Text to read —
------

Nov. 6 (Bloomberg) -- If the 2012 presidential campaign ends in a recount and legal challenges, Robert Bauer, President Barack Obama’s attorney, and Ben Ginsberg, Republican Mitt Romney’s counselor, will be on opposing sides leading the clash that follows.
The pre-election maneuvering already has begun. Voting machine malfunctions, absentee ballots and even the weather are on the radar for each campaign’s legal team, according to Edward Foley, a professor at Ohio State University’s Moritz College of Law in Columbus.
Bauer, 60, and Ginsberg, 61, are described by friends and colleagues as embodying the rare combination of top-notch legal minds with equally astute political instincts.
They are now applying those dual skills as they oversee each party’s program for monitoring voter suppression and intimidation charges or attempts at voter fraud. With the presidential race too close to call, they are also girding for a courtroom showdown similar to 2000.

------

Data provided —
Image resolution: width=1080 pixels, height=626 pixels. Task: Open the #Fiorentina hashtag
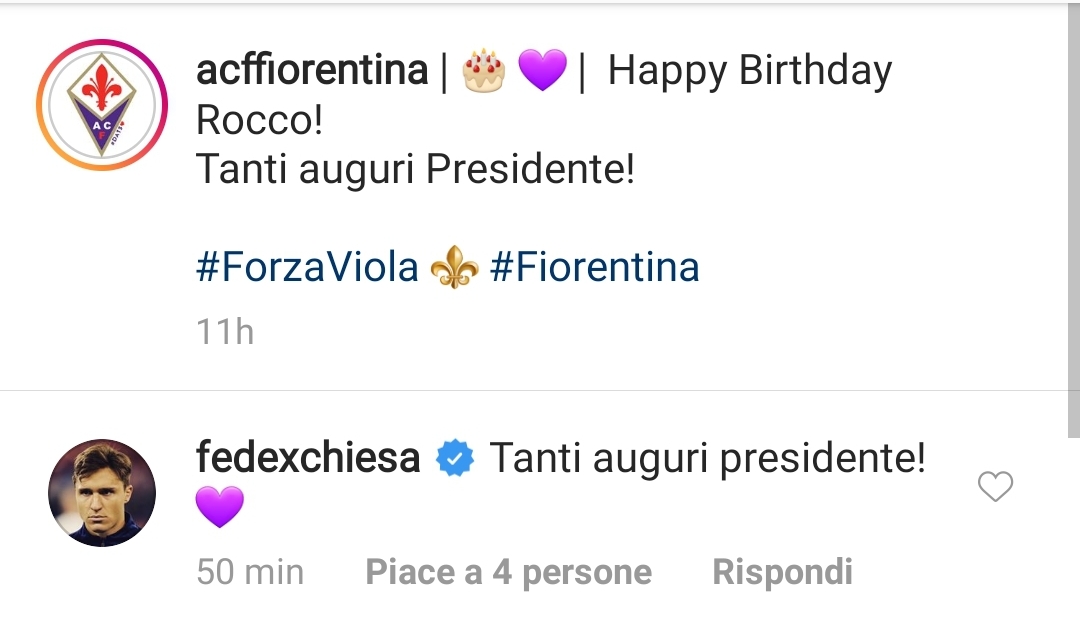[x=595, y=268]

------

Given task — Carry on the news story about the two 2012 campaign lawyers, picking up right after its last sentence.

Right answer —
“Post-election litigation is probably the most nerve-racking, tension-inducing subject of all for campaigns,” Ginsberg, a central player in the 2000 Florida recount that ended with a U.S. Supreme Court decision that made George W. Bush president, said during a 2009 panel discussion. “The stakes are higher than they ever are, nerves are more frayed than they ever are and sleep is more absent than ever.”
Bauer, a partner in the Washington office of Perkins Coie LLP, and Ginsberg, who is at Patton Boggs LLP, declined to be interviewed for this story.
The Democratic National Committee, where Bauer also serves as general counsel, has invested millions of dollars on its legal operation and will count on thousands of attorneys in the days ahead, according to a person familiar with their operation.
Ginsberg is ensuring that the Republican team has the resources and infrastructure it needs should a recount or challenge arise, according to a Romney official.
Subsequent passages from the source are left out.